Texto fornecido
'''
A HERMENÊUTICA MODERNA
O surgimento da Hermenêutica moderna coincide especialmente com
aquele momento da humanidade que teve como pretensão primordial a construção da
autonomia do sujeito a partir da elevação da razão (que passa a ser o
distintivo fundamental do renascimento) em detrimento da fé (caractere
principal do período anterior, ou seja, medieval). Com o renascimento,
buscou-se construir um homem mais racional e independente da religião. Cumpre
ressaltar que no processo de aquisição da autonomia é necessário que o sujeito
enquanto criação se afaste do seu criador, afim de que (enquanto sujeito) tome
ciência daquilo que ele, de fato, é. Foi justamente o que aconteceu no
renascimento. Esse período marca, destarte, o advento da cultura
antropocêntrica.
Nesse momento de desconstrução e reconstrução, de ruptura e
linearidade, de descontinuidade e continuidade, o renascimento vai significar o
abandono do antigo e a busca pelo novo.[9]
Sem a velha e conhecida segurança dada pela igreja, e por seus
‘homens’ de Deus, a humanidade procura unicamente a si mesma, na alto-certeza
do sujeito pensante, uma base segura, e um ponto de partida para o conhecimento
filosófico. A hermenêutica dessa época preocupa-se com a correta utilização da
palavra e da língua.[10]
Se, por um lado, o renascimento favoreceu aos homens tornarem-se
autônomos, por outro, introduziu entre eles a necessidade de relação mútua na
medida em que eles passam a procurar entre si um “porto seguro” capaz de
nortear sues pensamentos, seus conhecimentos e até mesmo suas ações. Isso de
algum modo desembocou num problema mais amplo, a saber, o problema da
linguagem, ou até mesmo a relação entre ela e o pensamento, uma vez que vai ser
somente por meio dela que aquele vai se exteriorizado e, portanto, manifestado.
Schileiermarcher, por exemplo, vai mostrar como essa relação se torna
inextrincável. Para tanto, ele parte do princípio da relatividade do pensamento,
considerando que se o pensamento é relativo, o saber também não escapa a isso.
Como a interpretação gramatical “é arte
de encontrar o sentido determinado pela linguagem[11]",
essa, por sua vez, vai ser a válvula de escape por onde o pensamento se dá a conhecer,
desse modo, ela se tornará, por excelência a fonte dessa relatividade.
'''
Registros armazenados
'''
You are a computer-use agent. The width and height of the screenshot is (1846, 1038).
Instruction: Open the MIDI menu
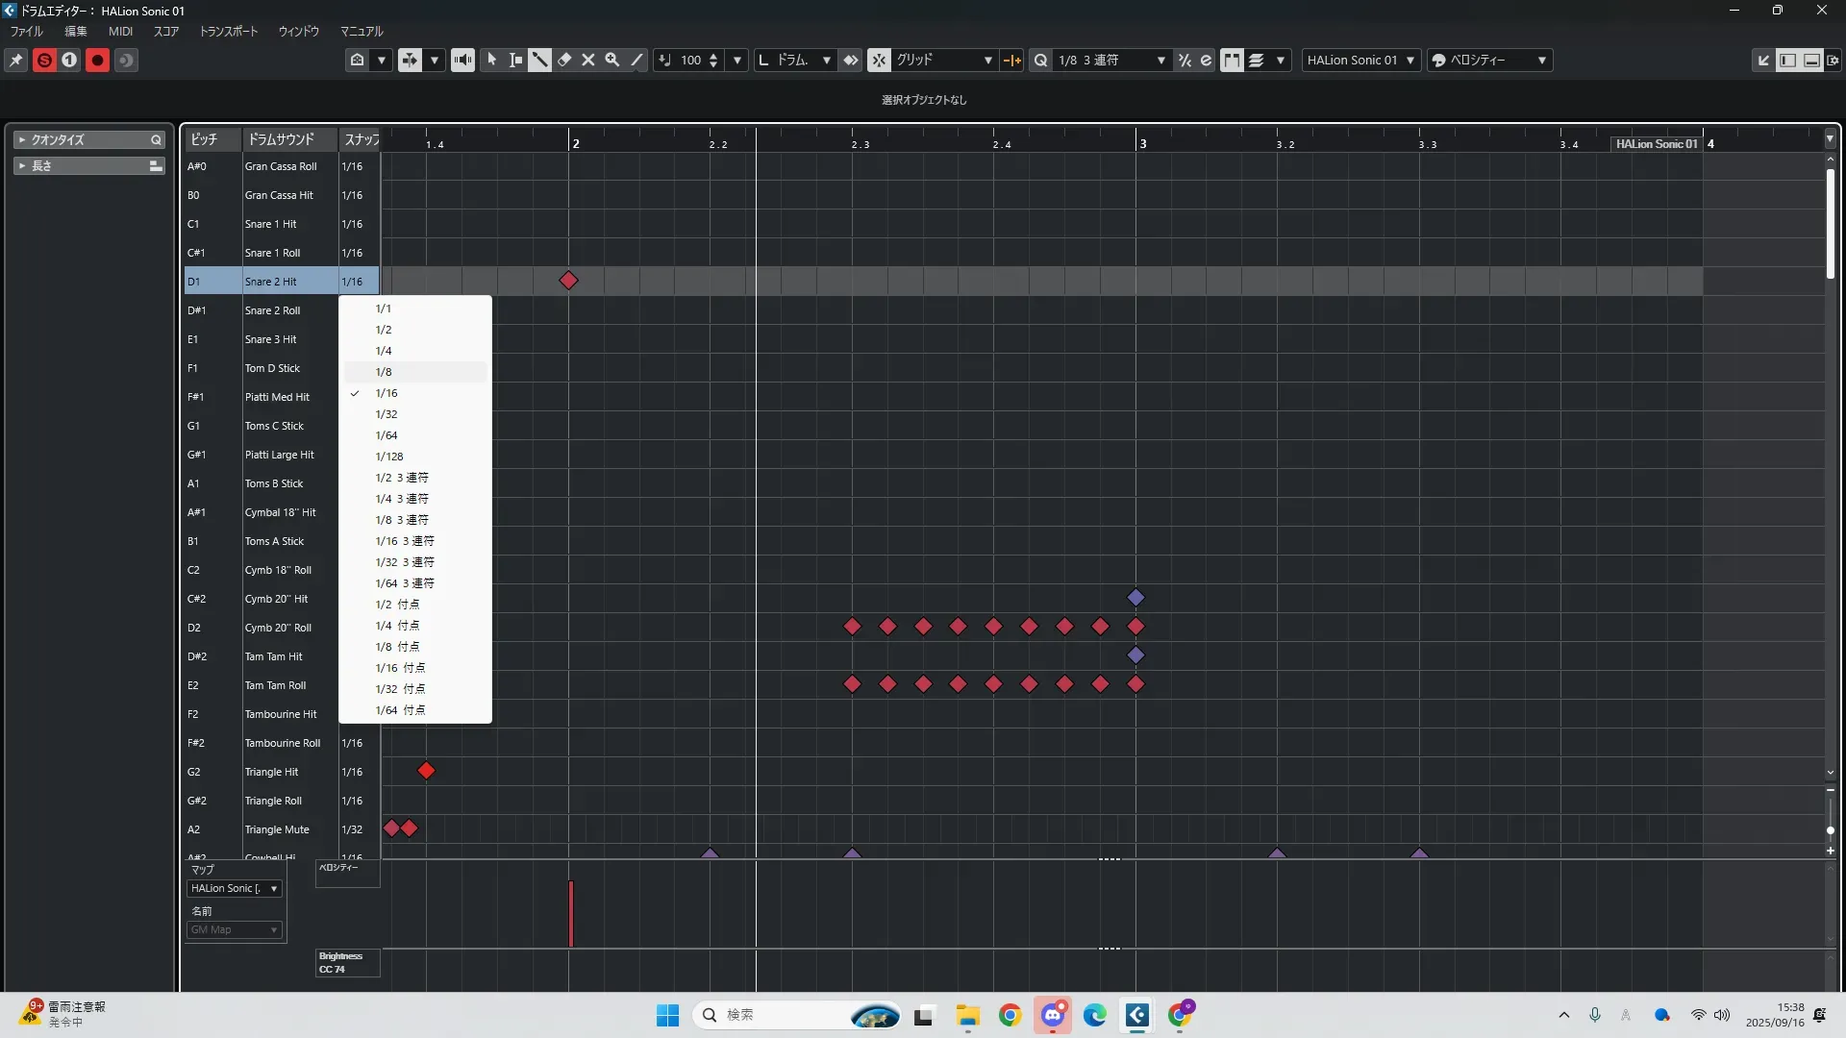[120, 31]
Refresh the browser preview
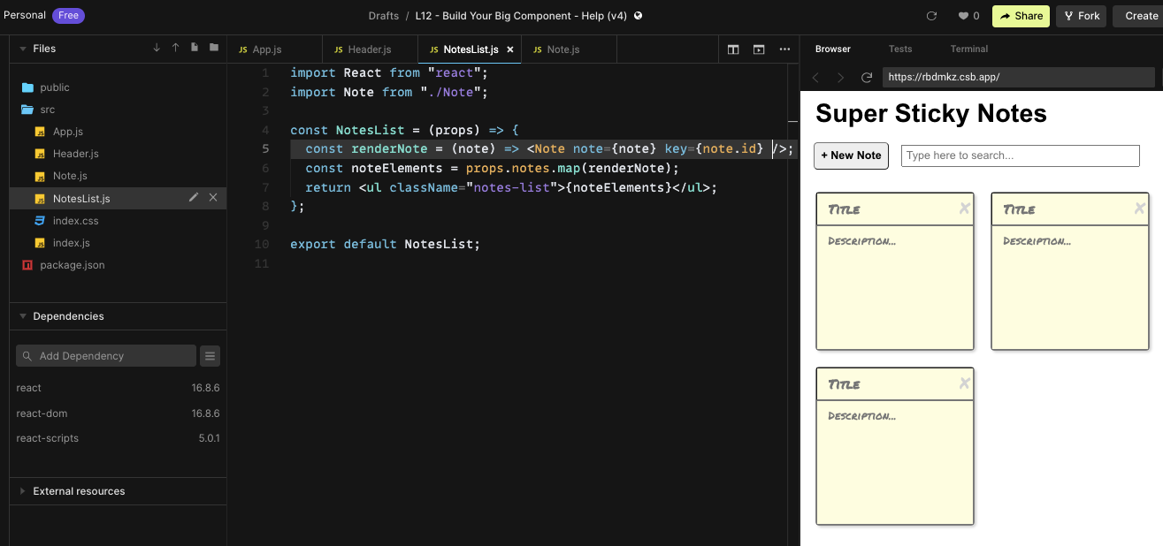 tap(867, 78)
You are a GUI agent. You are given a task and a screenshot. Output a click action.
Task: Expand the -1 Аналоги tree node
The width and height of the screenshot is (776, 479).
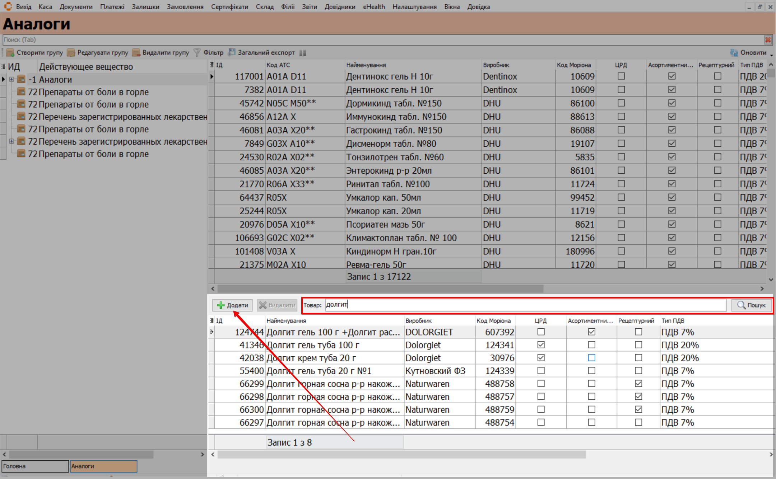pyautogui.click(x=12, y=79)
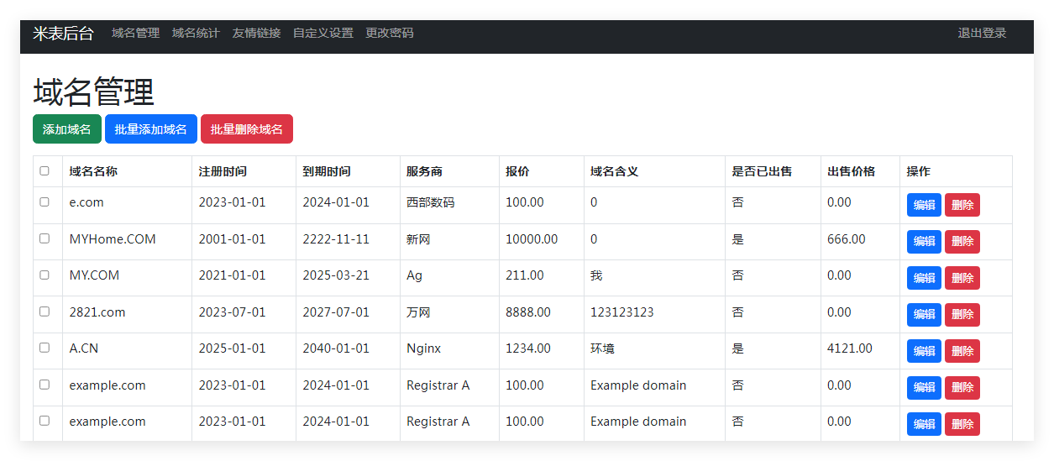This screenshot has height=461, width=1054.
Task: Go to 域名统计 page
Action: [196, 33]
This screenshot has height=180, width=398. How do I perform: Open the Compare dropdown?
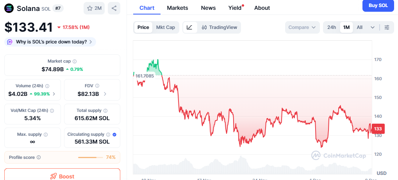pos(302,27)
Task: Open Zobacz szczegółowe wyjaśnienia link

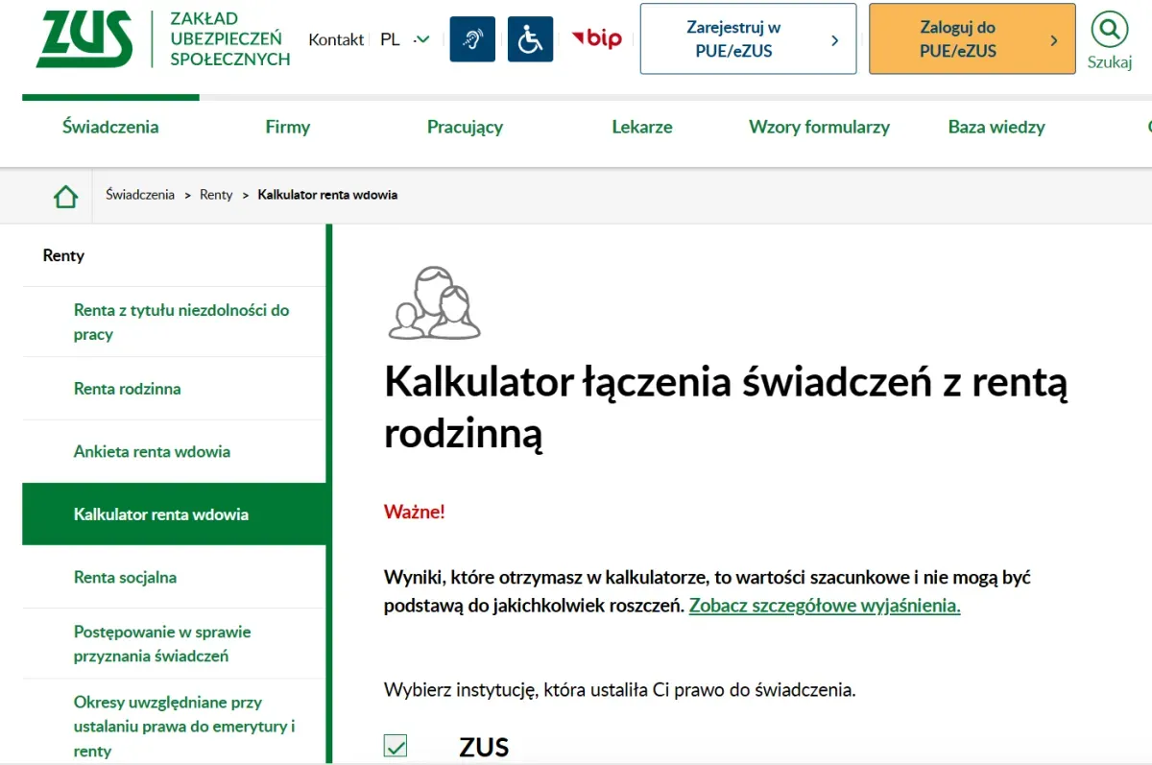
'''
'''
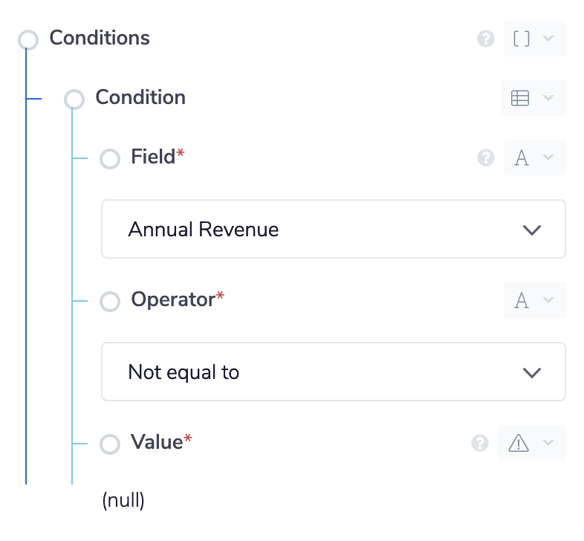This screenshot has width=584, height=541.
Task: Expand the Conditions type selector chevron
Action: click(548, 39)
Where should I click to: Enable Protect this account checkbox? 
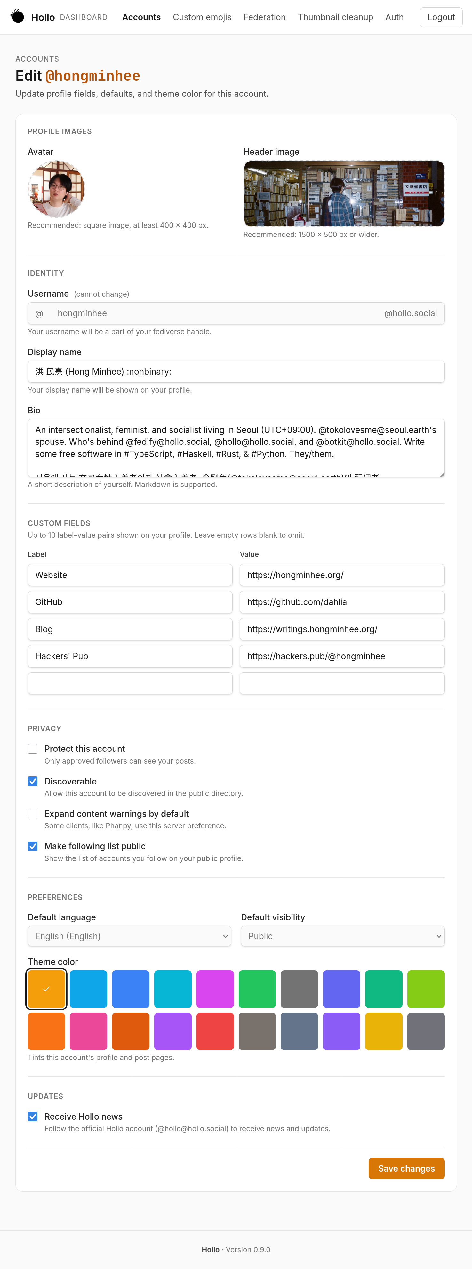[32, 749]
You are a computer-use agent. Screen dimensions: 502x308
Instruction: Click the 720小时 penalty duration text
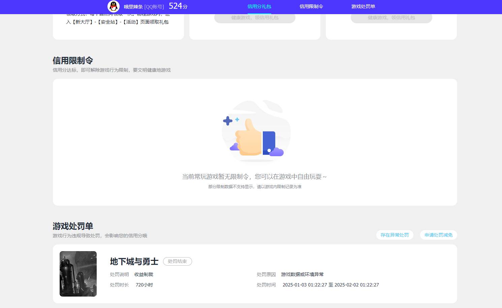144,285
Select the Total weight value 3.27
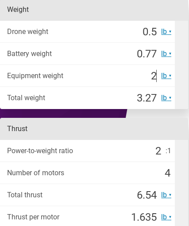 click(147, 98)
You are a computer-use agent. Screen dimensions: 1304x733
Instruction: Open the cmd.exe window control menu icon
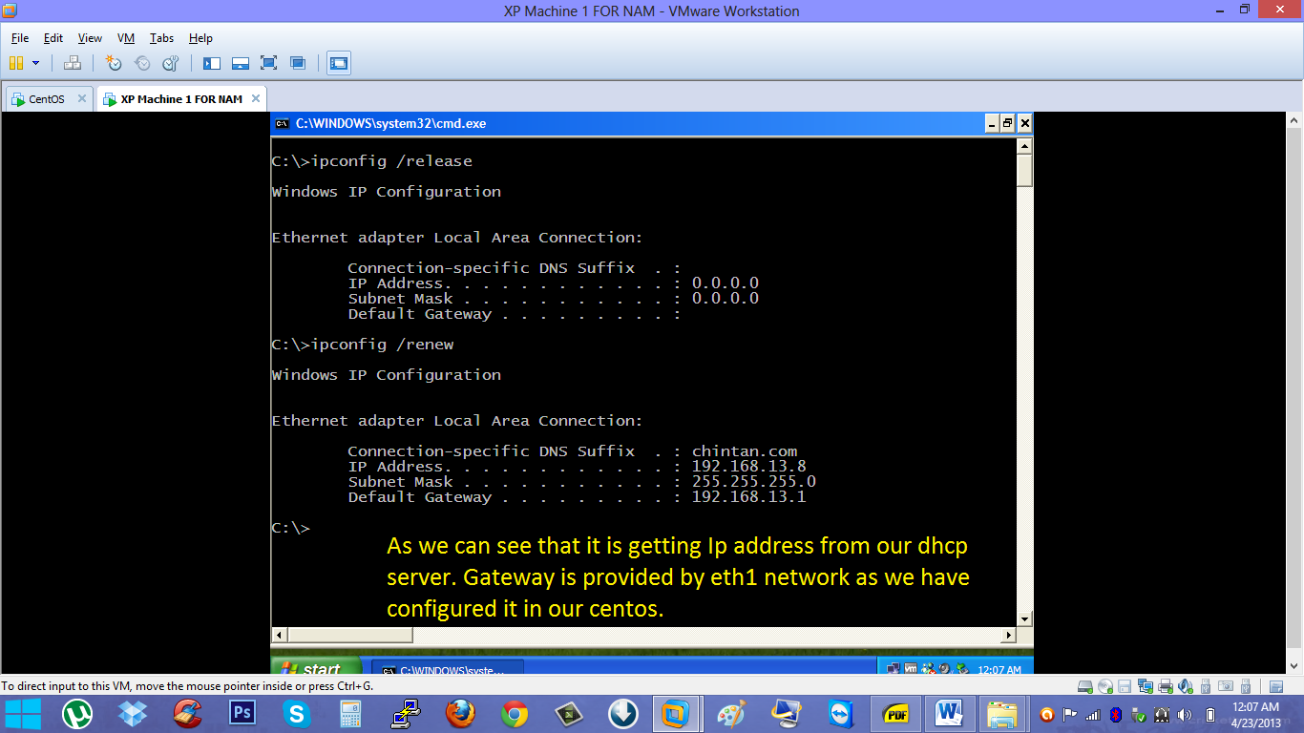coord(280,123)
'''
Tarefa proposta 1
Transcreva do texto sobre a hermenêutica moderna o trecho que começa em "Schileiermarcher, por exemplo, vai" e vai até "fonte dessa relatividade.".
Tarefa proposta 2
Com base no texto sobre a hermenêutica moderna, responda:
(a) Qual é apontado como o caractere principal do período medieval?
(b) Com o que se preocupa a hermenêutica da época renascentista?
(c) O advento de que cultura é marcado pelo renascimento?
O material não é necessário para a resolução.

Resposta do exercício 1
Schileiermarcher, por exemplo, vai mostrar como essa relação se torna
inextrincável. Para tanto, ele parte do princípio da relatividade do pensamento,
considerando que se o pensamento é relativo, o saber também não escapa a isso.
Como a interpretação gramatical “é arte
de encontrar o sentido determinado pela linguagem[11]",
essa, por sua vez, vai ser a válvula de escape por onde o pensamento se dá a conhecer,
desse modo, ela se tornará, por excelência a fonte dessa relatividade.

Resposta do exercício 2
(a) A fé.
(b) Com a correta utilização da palavra e da língua.
(c) Da cultura antropocêntrica.